A few months of freebasing

Friday, February 06, 2009 7:44 a.m.

Let me outline my listening since about November:
In the build-up to the new series of Radio Lab last Autumn, I set up a recorder (Wiretap Pro) to save for me the Real Audio streams of older shows, when the "lab" meant a weekly experiment in radio from all over (in contrast to how it's nowgenerally taken as "this is a radio show about science". Anyhoo). I listened on my pocket recorder (Olympus LS-10 -- it can double as a mp3 player after all), on the commute to work, and listened to each episode of the new series twice.

And then it was all gone. Cold turkey.

Next I somehow or other discovered the unofficial podcast of Jonathan Goldstein's WireTap on CBC. I had about two years worth of episodes to listen to. So I did. They fitted very neatly into my commute -- that meant two episodes a day. I love it. And I think it started to show in my podcasts too... ;-)

And then... it was all gone too. I'm down to one a week. 

Twitter wanderings recently brought me to Ear Ideas, and a podcast in praise of Oscar Wilde's fairy tales (the stuff of my childhood), by none other than Stephen Fry. And so I have discovered Stephen Fry's Podgrams. And so I am freebasing again! There is thankfully a backlog, so this morning I listened to something about a year old. And it nearly had me punching the air for joy. Not much to say about the format -- it's just about noticeable. What matters, here as much as in Radio Lab and Wire Tap, is what is communicated.
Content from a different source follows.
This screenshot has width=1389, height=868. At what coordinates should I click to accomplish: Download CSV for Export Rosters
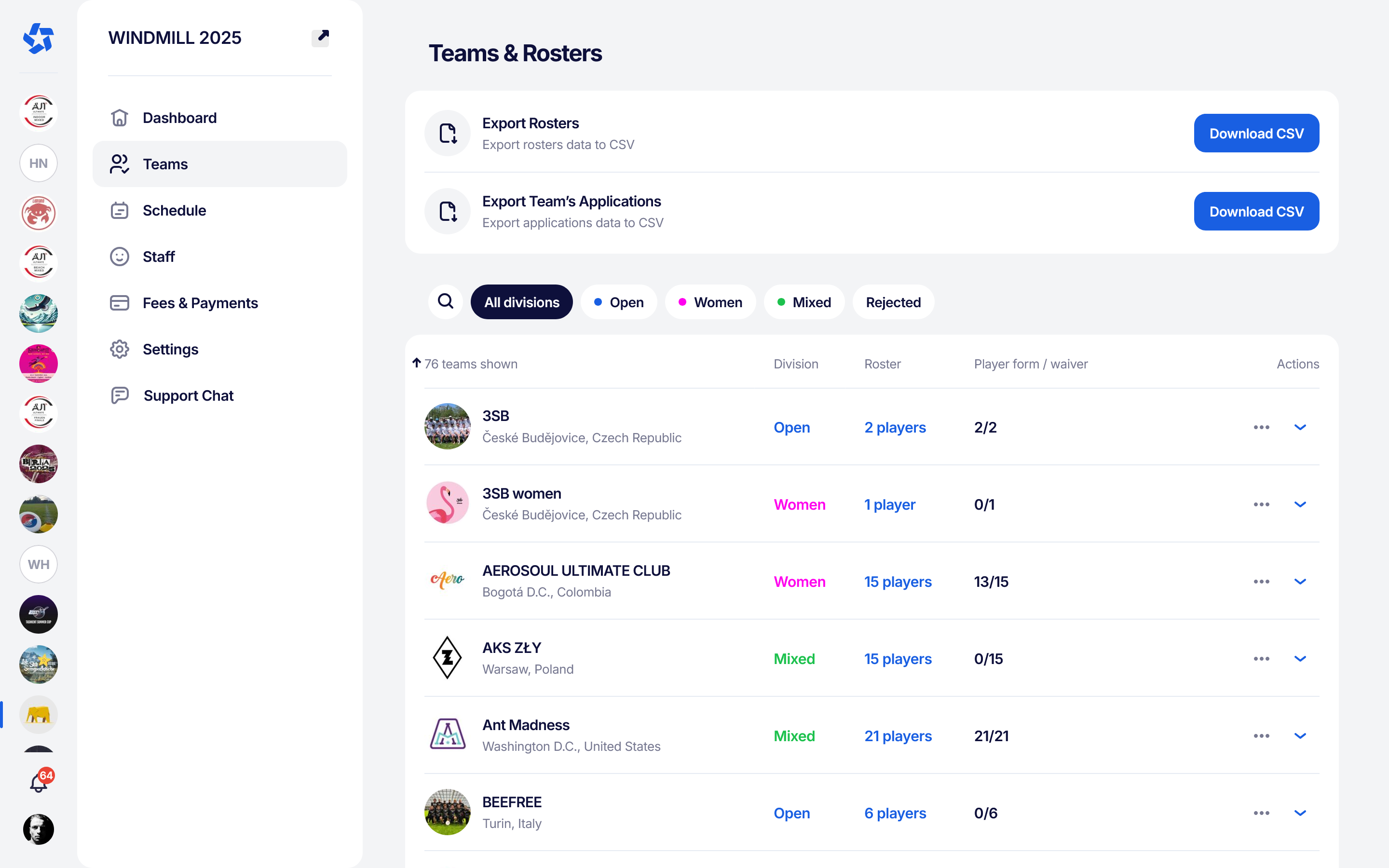coord(1256,133)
Which really is a pointless statement as that is what everyone does in radio anyway! Maybe though this is a pointer to the difference between an art and a craft. For sure, mixing the two can tie you up -- as it has done for me. As a trainer, I may well have unnerved people as much as other editors did me.
Am I out of the knots yet? Over the fear of people that stops you micing a situation right? Not quite. But if you fear people, you'll only occasionally make great radio. Does the thread follow out to all of art too?